## Fragmento
————

Nuestro caso particular, el venezolano, hasta 1992 no se alejaba mucho de esa realidad: la política era para nuestros abuelos, que la leían en el periódico, gesticulando y arrebatados de la indignación por sabe Dios que desatino; para los políticos -adecos o copeyanos-, que prometían falazmente a sus bases partidistas para asegurarse un puesto en el coroto; y para nuestros estudiantes, que, aupados por los reclutas adecos o copeyanos, disentían quemando de vez en cuando unos cauchos. Hasta la entrada de Chávez en escena.
Después de 1992 nuestros jóvenes se convirtieron en políticos potenciales, también nuestras amas de casa, hasta el heladero tenía una opinión oportuna que delataba un interés desusado por el destino político del país. La sensación de que aires nuevos remozarían, en las elecciones de 1998, nuestra decadente plantilla de políticos esclerotizados venteó, primero sobre el valle de Caracas, y luego sobre todo el país; y muchos de nosotros saludábamos esos aires de cambios que eventualmente se transformaron en vientos áridos, cargados, cada vez con más frecuencia, de malos presagios.
Hoy, esa pugna política radicalizada, que se fortalece día a día con el innecesario y reiterado discurso revanchista y violento de Chávez desde que estaba apenas llegado al poder, y que se repotencia constantemente con la esencial e inquebrantable ineptitud de la oposición vuelve a colocarnos -pues nos empuja- en el camino del desinterés por las «misteriosas y sucias» cuestiones políticas.
No hace falta ser un observador agudo para caer en cuenta de que lo que tenemos hoy en Venezuela se parece bastante a lo de antes: un gobierno que busca persistir en el ejercicio del poder, apoyándose, como antaño, en el clientelismo; una corrupción boleta que todo lo tiñe: el fiscal de tránsito, el policía, el empleado público, los jueces, la información, los negocios y sus comisiones; la misma práctica política que favorece a los que militan en el parido único y, que en buena medida, se desentiende de las necesidades de los demás; la misma desinformación reinante, pues poco puede confiarse en lo que trasmite la tv o en lo que se lee en los diarios; y para rematar el parecido, de nuevo una práctica política cuyos intereses se alejan un buen trecho de los intereses del ciudadano de a pie, de modo que cada vez nos sentimos menos identificados con los problemas que tienen la atención del gobierno mientras que las dificultades que más nos apremian, como la inseguridad o la inflación, parecen perder importancia ante la titánica tarea que impone la puesta en marcha de la ideología.

————

## Lista de filas
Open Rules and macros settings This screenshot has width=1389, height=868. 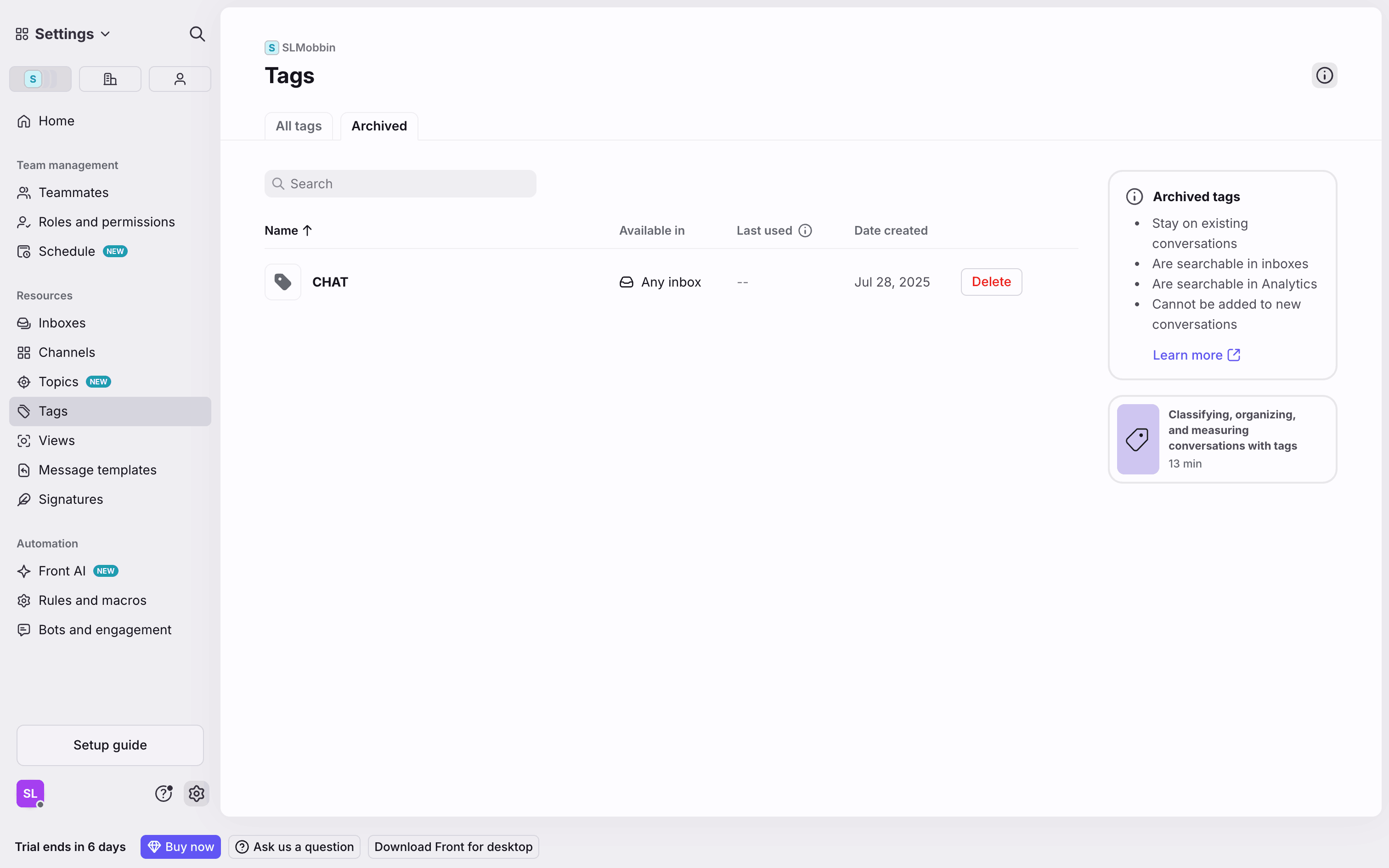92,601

————

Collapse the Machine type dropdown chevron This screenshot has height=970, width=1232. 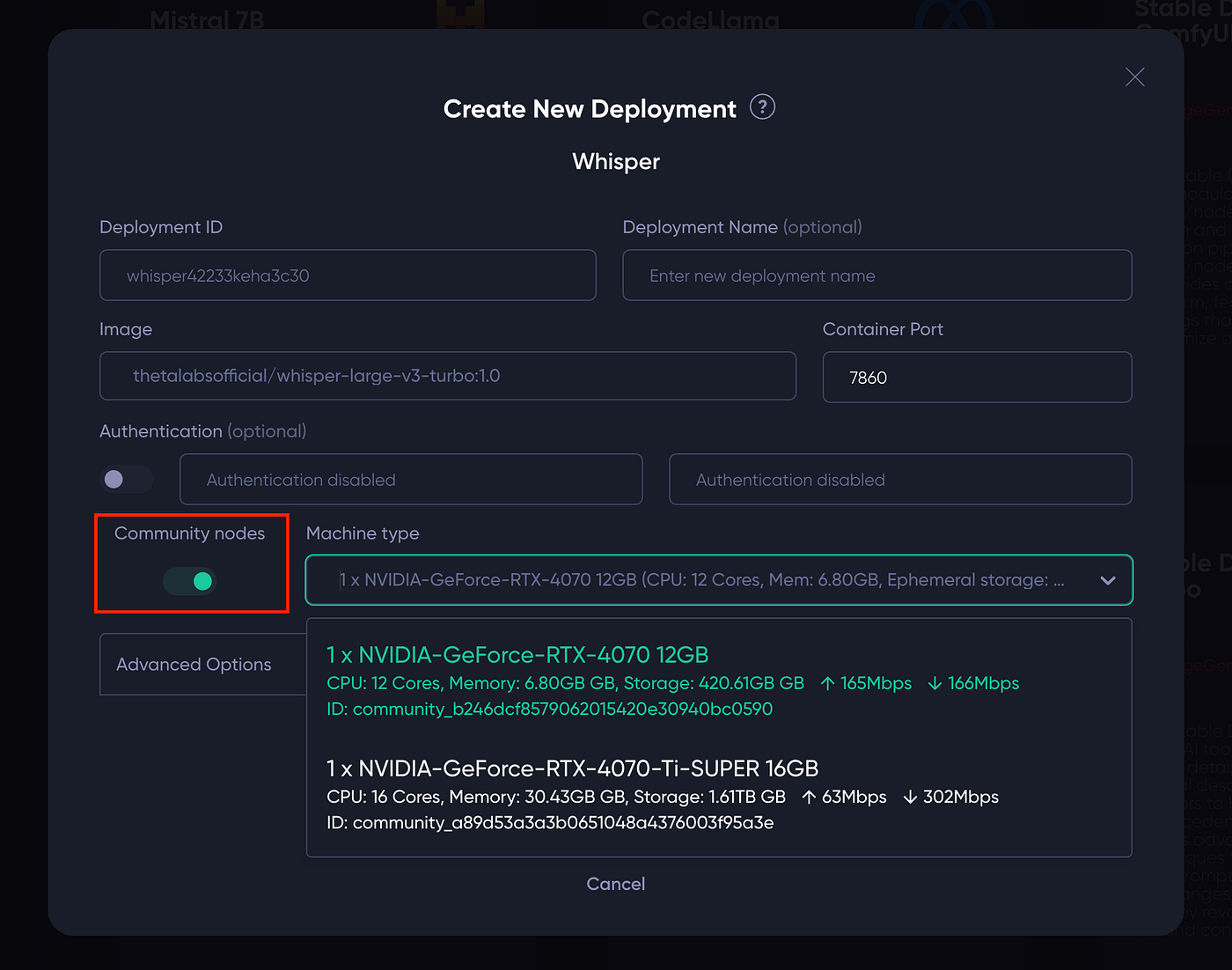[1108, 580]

————

## Detalles de la tarea
Responde a partir del fragmento:
(a) ¿Qué hacían los estudiantes, aupados por los reclutas adecos o copeyanos, antes de 1992?
(b) ¿En qué elecciones se esperaba que aires nuevos remozaran la plantilla de políticos?
(c) ¿Qué dificultades que más nos apremian se nombran como ejemplo en el último párrafo?

## Solución
(a) Disentían quemando de vez en cuando unos cauchos.
(b) En las elecciones de 1998.
(c) La inseguridad y la inflación.